I always struggled to truly play as a child and this connects to a trauma lineage on my mother’s side. Her and I both experienced growing weary with the idea of play, as if it were an exhausting thought to feel impassioned about something. My child brain could not seem to allow for the freedom of inspiration to emerge and instead had to always be controlling the show with its doubts, fears, and compulsions. What looked like play was in reality an imprisoned compulsion playing out with my toys, attempting to resolve some inner conflict that could only be done so with exacting measures. Finishing play with my toys was more like relief after a hard day’s work rather than a spiritually uplifting endeavor. I seemed to be wired for either work or fatigue, not knowing how to engage my energy creatively. After school days, I would often come home and fall asleep, and when playing sports I never seemed to have as much stamina as others and always suffered from anxiety. I struggled to come alive. I did discover music as an access point to spiritual connection, but quickly found drugs to be a shortcut and spent much of my young adulthood abusing this shortcut to appear like play but ultimately leave me worse for the wear. It was also telling that while playing therapeutically with the young children I worked with at the clinic, my fatigue symptoms would activate and nearly debilitate me in sessions. My body was telling a story of my trauma that I had not been listening to, one of conditioned fear around true freedom of expression. For those who struggle with fatigue, recognize that if you do not truly know how to play, you do not truly know how to rest either. So the body is always “on,” always activated, always scanning for danger and threat. We are all invited to awaken the freedom of being within, a natural life source of energy more powerful than all external stimulants.

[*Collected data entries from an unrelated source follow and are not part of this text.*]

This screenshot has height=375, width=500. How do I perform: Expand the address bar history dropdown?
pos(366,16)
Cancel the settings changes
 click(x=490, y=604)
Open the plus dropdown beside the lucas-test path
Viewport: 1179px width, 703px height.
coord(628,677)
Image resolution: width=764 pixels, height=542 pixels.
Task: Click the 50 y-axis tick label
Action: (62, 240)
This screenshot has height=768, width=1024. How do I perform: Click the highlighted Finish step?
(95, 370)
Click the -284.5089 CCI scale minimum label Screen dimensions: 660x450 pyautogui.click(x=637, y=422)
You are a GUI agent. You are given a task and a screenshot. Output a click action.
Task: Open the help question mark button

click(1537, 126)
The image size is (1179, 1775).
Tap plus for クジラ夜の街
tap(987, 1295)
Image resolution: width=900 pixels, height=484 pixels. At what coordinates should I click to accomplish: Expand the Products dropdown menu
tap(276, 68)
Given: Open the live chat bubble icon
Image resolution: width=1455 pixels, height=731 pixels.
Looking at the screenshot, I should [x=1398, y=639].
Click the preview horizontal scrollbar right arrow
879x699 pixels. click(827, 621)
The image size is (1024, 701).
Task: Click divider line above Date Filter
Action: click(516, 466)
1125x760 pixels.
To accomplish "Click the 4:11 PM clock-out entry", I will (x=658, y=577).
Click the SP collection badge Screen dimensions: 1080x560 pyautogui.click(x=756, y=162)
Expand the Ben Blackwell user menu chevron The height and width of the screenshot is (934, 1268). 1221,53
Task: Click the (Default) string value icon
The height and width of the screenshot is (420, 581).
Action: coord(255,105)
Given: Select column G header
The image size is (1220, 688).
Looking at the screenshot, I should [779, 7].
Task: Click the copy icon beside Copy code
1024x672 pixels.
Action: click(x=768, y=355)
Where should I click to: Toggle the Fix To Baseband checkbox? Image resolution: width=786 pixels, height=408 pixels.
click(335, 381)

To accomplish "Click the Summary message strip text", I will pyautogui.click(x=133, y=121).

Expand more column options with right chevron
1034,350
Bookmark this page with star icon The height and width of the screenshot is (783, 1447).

As I step into true play for the first time, I can feel the deep impatience that arises in my bodymind, the projections of how “effortful” or “wasteful” it will be, when really these are all illusions created by the ego. The mind is threatened by stepping into such a free-flowing and creative space, possibly thinking it has nothing to offer or it will not be good enough or simply nothing will arise. And yet, other parts of me are deeply creative, loving and yearning for music and writing and dance. I previously took mind altering substances to allow this space inside me to open, though I have now been graced with the experience of what is possible to heal and open within the self, to connect to the natural rhythm within. At times, my mind may say “nothing is happening,” and yet in this practice I am discovering how to live a truly inspired life. If I can learn, or re-learn, to play, I can inject this ecstatic joy into all areas of my life - relationships, service, writing, creating etc. Much has been written about the typical response to trauma being one in which individuals are unable to play, particularly traumatized children. It is a classic example of the nervous system’s attempts to keep you safe and out of perceived dangerous waters. Creativity is the opposite of control, it is letting the water run and trusting it wherever it goes. So we learn to be like water, as Bruce Lee famously said. I invite you to join me in this practice. See your life like a watercolor painting. Add some splashes here and there and then let it run, let it take its natural course and guide your way. You do not have it alone, in fact you cannot. Your life is a co-creation with all that is, with Nature, with Spirit. Practice surrendering to this dance and teach your mind and body that all is well in the flow.